本文ブロック.
経済学部 産業組織論/岡室博之ゼミ

(『HQ』2018年春号より)

岡室博之教授

岡室博之教授

自ら課題を発見し、自ら解決する能力を鍛える経済学

経済学部と聞くと、「理論」を中心に学ぶ印象が強い。もちろん、二大理論といわれるミクロ経済学やマクロ経済学を理解することは、経済学部の学生であれば基本中の基本である。とはいえ、学んだ理論が企業活動や消費者行動など「現実」にどう活きるのか、気になる人も多いだろう。
今回クローズアップする岡室ゼミで取り組む「産業組織論」は、いわば理論と現実をつなげる経済学。そして、興味深いのはゼミ活動を通じて身につける力である。自ら課題を発見し、取り組み方を考え、解決する能力を磨くことに重きを置いている。

生データ.
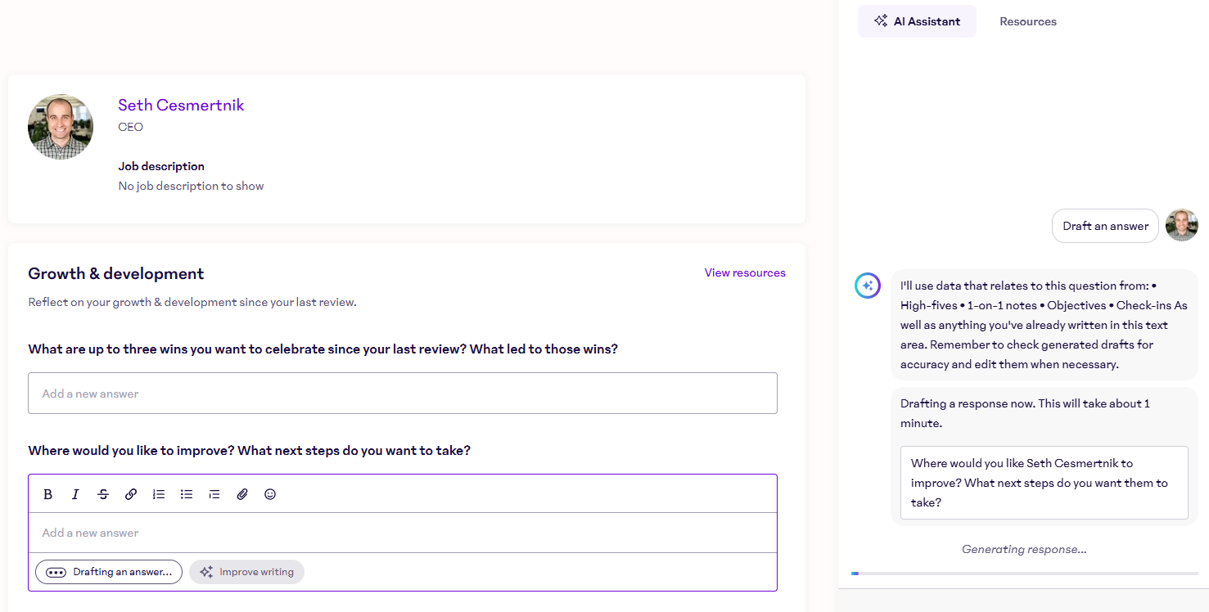Click the Drafting an answer button
The height and width of the screenshot is (612, 1209).
coord(109,572)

やること.
1. 岡室ゼミの紹介文のうち、"(『HQ』2018年春号より)"から"磨くことに重きを置いている。"までの部分を一字一句そのまま書き写してください。
2. 岡室ゼミの紹介文によると、ゼミ活動で重きを置いているのはどのようなことですか。
3. 岡室ゼミの紹介文を、最後の文の次から再開して書き進めてください。

最終結果.
1.
(『HQ』2018年春号より)

岡室博之教授

岡室博之教授

自ら課題を発見し、自ら解決する能力を鍛える経済学

経済学部と聞くと、「理論」を中心に学ぶ印象が強い。もちろん、二大理論といわれるミクロ経済学やマクロ経済学を理解することは、経済学部の学生であれば基本中の基本である。とはいえ、学んだ理論が企業活動や消費者行動など「現実」にどう活きるのか、気になる人も多いだろう。
今回クローズアップする岡室ゼミで取り組む「産業組織論」は、いわば理論と現実をつなげる経済学。そして、興味深いのはゼミ活動を通じて身につける力である。自ら課題を発見し、取り組み方を考え、解決する能力を磨くことに重きを置いている。

2. 自ら課題を発見し、取り組み方を考え、解決する能力を磨くことです。

3.
実際のケースに基づき、データを用いて現実を分析し、「理論と現実の接点」を見る

産業組織論とは、産業や企業にフォーカスして経済分析を行う学問のこと。どのような経済活動が行われ、それによって消費者がどのような影響を受けるのか。産業や企業の動きを分析するために、計量経済学のフレームワークを使うことも岡室ゼミの特徴である。起きている経済現象と背景にある要因の因果関係を、数量モデルとして把握。実際のデータに基づいて問題の構造を推定し、自ら立てた仮説を検証しながら事実を解き明かしていく。すると見えてくるのが、理論と現実の接点だ。指導にあたる岡室博之教授に、ゼミ活動の内容について話を聞いた。
「企業に関する実際のケースに基づいて理論をつくり、企業の生のデータを用いて分析することが多く、そこが産業組織論の面白いところでもあります。ただし、産業組織論で対象になるテーマは、独占と規制、垂直統合、製品差別化、広告戦略、M&Aなどさまざまですが、学生の研究対象は基本的には自由。研究テーマの選択は学生に委ねています。計量分析の手法についても、高度な統計分析ツールや参考書などを紹介し、ゼミでも基礎から学びますが、実際に自分でいろいろやってみることが大事です。たとえ分析結果が予想と違ったとしても、データや分析モデルを見直し、なぜそうなったかをよく考えることが重要です。それが、面白い発見につながるかもしれません。私が学生に身につけてもらいたいのは、自ら課題を発見し、取り組み方を考え、解決する能力です」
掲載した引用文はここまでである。